Renderer only (no editor needed) — save page source with a line ending in a single backslash:

first line\
second line

→ view it and the literal <br /> appears.

Fix (editor + renderer)

  • Editor — new OLHardBreak node (openlibrary/components/lit/hard-break.js, wired into editor-core.js) serializes hard breaks as a bare newline (OLMarkdown's dialect) instead of CommonMark \. Re-saving a page through the editor now also cleans up legacy backslash/<br> cruft.
  • RendererLineBreaksPreprocessor (olmarkdown.py) normalizes away a lone trailing CommonMark hard-break \, so already-corrupted pages display correctly without needing a re-save (no leaked <br />, no stray \). It also no longer glues a <br/> onto the line directly above a link-reference definition.
  • Added @tiptap/extension-hard-break as an explicit dependency (was a transitive/phantom dep via starter-kit).

Tests

  • JS round-trip tests (tests/unit/js/OLMarkdownEditor.test.js): hard breaks serialize without backslashes/<br>.
  • Python render tests (openlibrary/tests/core/test_olmarkdown.py): the hard-break and reference-block cases.
  • Both new test sets were confirmed to fail without the fix (see the verification comment for before/after rendered output and red/green results).

Notes

  • The orphaned footnote block on the FAQ page is still worth deleting from the wiki source; this change makes the renderer degrade gracefully instead of emitting literal markup.
  • Longer term, converging on a single markdown engine (e.g. markdown-it-py server-side, to match the editor) would remove the dialect mismatch entirely — worth a separate issue.

Testing

  • npm run test:js — 88 passed (OLMarkdownEditor suite)
  • pytest openlibrary/tests/core/test_olmarkdown.py — 5 passed
  • pre-commit (ruff / mypy / eslint / POT) clean
  • Manual before/after on a local dev instance (literal <br /> → clean line breaks)

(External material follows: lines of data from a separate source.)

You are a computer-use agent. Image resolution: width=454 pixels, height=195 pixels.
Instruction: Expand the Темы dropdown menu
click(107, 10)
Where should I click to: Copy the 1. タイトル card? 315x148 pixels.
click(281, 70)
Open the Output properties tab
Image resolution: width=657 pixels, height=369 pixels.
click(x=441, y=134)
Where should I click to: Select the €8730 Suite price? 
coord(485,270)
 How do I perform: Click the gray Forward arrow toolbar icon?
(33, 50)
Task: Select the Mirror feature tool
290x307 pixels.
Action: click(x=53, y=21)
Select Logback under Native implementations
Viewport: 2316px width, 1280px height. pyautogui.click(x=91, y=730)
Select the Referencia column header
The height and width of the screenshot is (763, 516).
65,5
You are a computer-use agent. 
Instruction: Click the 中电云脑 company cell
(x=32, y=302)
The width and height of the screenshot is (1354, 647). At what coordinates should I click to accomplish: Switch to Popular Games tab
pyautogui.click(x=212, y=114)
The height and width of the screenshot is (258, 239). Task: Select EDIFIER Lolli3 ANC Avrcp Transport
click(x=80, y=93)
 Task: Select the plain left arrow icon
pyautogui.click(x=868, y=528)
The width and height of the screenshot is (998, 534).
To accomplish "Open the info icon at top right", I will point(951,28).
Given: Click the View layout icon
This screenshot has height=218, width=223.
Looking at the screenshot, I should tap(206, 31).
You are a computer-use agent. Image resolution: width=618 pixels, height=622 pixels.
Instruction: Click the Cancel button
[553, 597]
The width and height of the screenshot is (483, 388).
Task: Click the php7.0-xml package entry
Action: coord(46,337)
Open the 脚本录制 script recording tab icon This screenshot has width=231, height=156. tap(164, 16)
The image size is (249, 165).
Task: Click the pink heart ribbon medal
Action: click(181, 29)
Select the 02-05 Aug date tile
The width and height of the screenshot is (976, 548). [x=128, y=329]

The help/FAQ pages (e.g. /help/faq/editing) showed literal `<br />` text
because Open Library has two markdown engines that disagree on hard breaks:

* Display: OLMarkdown (vendored Python-Markdown) turns every newline into an
  injected `<br/>` and has no escape syntax for hard breaks.
* Editing: the Tiptap WYSIWYG component (tiptap-markdown) serializes a hard
  break as CommonMark `\` + newline.

When editor-saved content is displayed, OLMarkdown appends its `<br/>` right
after the editor's trailing `\`; the backslash escapes the `<`, so readers see
the literal text `<br />`. Every multi-line paragraph edited via the editor
accumulated this (and stray backslashes — see the page history).

Fixes both sides:

* Editor: a new OLHardBreak node serializes hard breaks as a bare newline
  (OLMarkdown's dialect) instead of CommonMark `\`. Re-saving a page now also
  cleans up legacy backslash/`<br>` cruft.
* Renderer: LineBreaksPreprocessor strips a lone trailing `\` before injecting
  `<br/>`, so already-corrupted pages display correctly without a re-save, and
  no longer glues a `<br/>` onto the line above a link-reference definition.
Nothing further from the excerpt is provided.